La jeune ouvrière entra précipitamment, le visage pâle, émue, et lui dit d'une voix tremblante:
— Ah! mademoiselle… mes pressentiments étaient fondés; on vous trahit…
— De quels pressentiments parlez-vous, ma chère enfant? dit
Adrienne surprise, et qui me trahit?
— M. Rodin… répondit la Mayeux.
VII. Les doutes.
En entendant l'accusation portée par la Mayeux contre Rodin, Mlle de Cardoville regarda la jeune fille avec un nouvel étonnement.

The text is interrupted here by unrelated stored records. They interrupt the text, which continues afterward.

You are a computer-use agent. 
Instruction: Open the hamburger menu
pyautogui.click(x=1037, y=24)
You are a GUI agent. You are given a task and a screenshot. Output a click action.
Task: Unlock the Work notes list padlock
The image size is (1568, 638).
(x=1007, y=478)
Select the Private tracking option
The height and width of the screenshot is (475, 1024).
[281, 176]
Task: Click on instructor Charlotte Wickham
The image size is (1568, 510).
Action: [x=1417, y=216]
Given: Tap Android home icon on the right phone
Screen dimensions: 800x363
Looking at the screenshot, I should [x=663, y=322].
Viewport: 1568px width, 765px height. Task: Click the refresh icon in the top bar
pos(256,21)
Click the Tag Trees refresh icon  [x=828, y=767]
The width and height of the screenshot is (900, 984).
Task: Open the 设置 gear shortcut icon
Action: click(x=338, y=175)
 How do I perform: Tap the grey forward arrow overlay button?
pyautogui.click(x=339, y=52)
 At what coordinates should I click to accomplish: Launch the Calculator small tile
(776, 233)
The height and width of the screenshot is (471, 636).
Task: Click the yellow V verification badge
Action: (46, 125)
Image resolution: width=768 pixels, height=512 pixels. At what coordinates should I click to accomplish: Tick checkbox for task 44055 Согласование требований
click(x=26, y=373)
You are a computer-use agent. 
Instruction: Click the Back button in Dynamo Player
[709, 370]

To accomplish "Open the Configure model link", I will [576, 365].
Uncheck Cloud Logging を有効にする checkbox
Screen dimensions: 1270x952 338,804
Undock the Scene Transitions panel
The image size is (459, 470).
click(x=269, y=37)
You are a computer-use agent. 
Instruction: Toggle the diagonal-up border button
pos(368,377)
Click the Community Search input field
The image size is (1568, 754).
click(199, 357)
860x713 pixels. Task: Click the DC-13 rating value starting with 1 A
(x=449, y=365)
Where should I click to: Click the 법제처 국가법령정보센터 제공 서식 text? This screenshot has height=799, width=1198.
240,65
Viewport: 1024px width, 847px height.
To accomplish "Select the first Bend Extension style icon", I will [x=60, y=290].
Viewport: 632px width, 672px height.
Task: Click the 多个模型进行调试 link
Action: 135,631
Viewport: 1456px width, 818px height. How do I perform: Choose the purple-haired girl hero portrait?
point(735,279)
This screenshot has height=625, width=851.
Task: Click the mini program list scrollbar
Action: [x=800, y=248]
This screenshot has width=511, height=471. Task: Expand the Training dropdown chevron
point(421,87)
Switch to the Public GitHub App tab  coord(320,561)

Avant de poursuivre cette scène, disons que la Mayeux avait quitté ses pauvres vieux vêtements, et était habillée de noir avec autant de simplicité que de goût. Cette triste couleur semblait dire son renoncement à toute vanité humaine, le deuil éternel de son coeur et les austères devoirs que lui imposait son dévouement à toutes les infortunes. Avec cette robe noire, la Mayeux portait un large col rabattu, blanc et net comme son petit bonnet de gaze à rubans gris, qui, laissant voir ses deux bandeaux de beaux cheveux bruns, encadrait son mélancolique visage aux doux yeux bleus; ses mains longues et fluettes, préservées du froid par des gants, n'étaient plus, comme naguère, violettes et marbrées, mais d'une blancheur presque diaphane.
Les traits altérés de la Mayeux exprimaient une vive inquiétude.